Depuis 2020, Pékin imposait de strictes mesures sanitaires, au nom d'une politique dite "zéro Covid" qui a permis de protéger les personnes les plus à risque et celles peu vaccinées.
Durant près de trois ans, rares étaient ainsi les Chinois à connaître dans leur entourage une personne malade du Covid.
Mais le pouvoir a mis fin sans préavis à la plupart des restrictions début décembre sur fond d'exaspération grandissante de la population et d'impact considérable sur l'économie.
Depuis, les cas de Covid en Chine explosent et une grande partie des Chinois sont livrés à eux-mêmes, au moment où médicaments contre la fièvre et autotests font défaut face à une demande exponentielle.
Obligation de "garantir l'approvisionnement"
En pleine pénurie, au moins une douzaine d'entreprises pharmaceutiques ont reçu l'ordre de "garantir l'approvisionnement" en médicaments clés - un euphémisme pour réquisitionnement.
Wiz Biotech, un fabricant de tests antigéniques à Xiamen (est), a indiqué sur son compte officiel la "réquisition" de sa production par les autorités locales. Un représentant de Wiz Biotech a confirmé la mesure à l'AFP.
A Pékin, les autorités ont envoyé en renfort du personnel chez six fabricants de kits pour les aider à "augmenter la production", selon une note de la municipalité.
Ces décisions permettent de "sécuriser la production mais la logistique est encore loin d'être fluide [...] dans les hôpitaux et les pharmacies", admet Zhou Zhicheng, responsable de la Fédération chinoise de la logistique et des achats.
Pénuries de médicaments contre la fièvre
"Toute ma famille est malade et je n'arrive pas à acheter de médicaments contre la fièvre", peste Yanyan, 32 ans, une employée de Chengdu (sud-ouest), immense métropole connue pour ses pandas.
Jeudi, une douzaine de pharmacies contactées par l'AFP aux quatre coins de la Chine ont fait part de pénuries de médicaments contre la fièvre.
"On n'en a plus du tout depuis une ou deux semaines [...] Il me reste encore quelques anti-douleurs mais très peu. Je dois vous laisser j'ai des clients qui attendent", indique au téléphone une employée qui n'a pas souhaité donner son nom, à Yinchuan dans le Ningxia (nord).

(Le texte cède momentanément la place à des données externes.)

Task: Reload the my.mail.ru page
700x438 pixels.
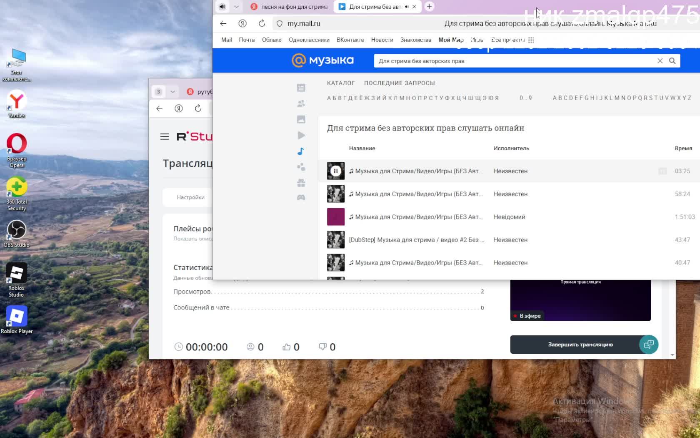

"Je viens de recevoir 30 nouveaux flacons de paracétamol et il n'en reste déjà plus que 13", explique à 2000km de là une pharmacie de Jilin (nord-est), proche de la Corée du Nord. "Chaque personne ne peut acheter qu'un seul flacon", précise une employée, conseillant de se "dépêcher".
Une mauvaise préparation après la levée des mesures
La demande est tellement forte que des producteurs chinois se sont mis à acheter des médicaments à l'étranger. Jeudi, l'Inde s'est notamment dite prête à accroître ses livraisons pour tenter de répondre à cette urgence sanitaire.
La situation actuelle résulte de la politique "zéro Covid" et de son abandon extrêmement rapide. Au cours des trois dernières années, les ventes de médicament anti-fièvre étaient strictement contrôlées et découragées. Pour acheter de l'aspirine, du paracétamol ou encore de l'ibuprofène, il fallait présenter sa carte d'identité et scanner son code QR sanitaire, qui virait ensuite au jaune, contraignant ainsi son détenteur à effectuer un test PCR. Objectif affiché, éviter que la population ne dissimule ses symptômes fiévreux à l'aide des médicaments et n'échappe ainsi au placement forcé en quarantaine.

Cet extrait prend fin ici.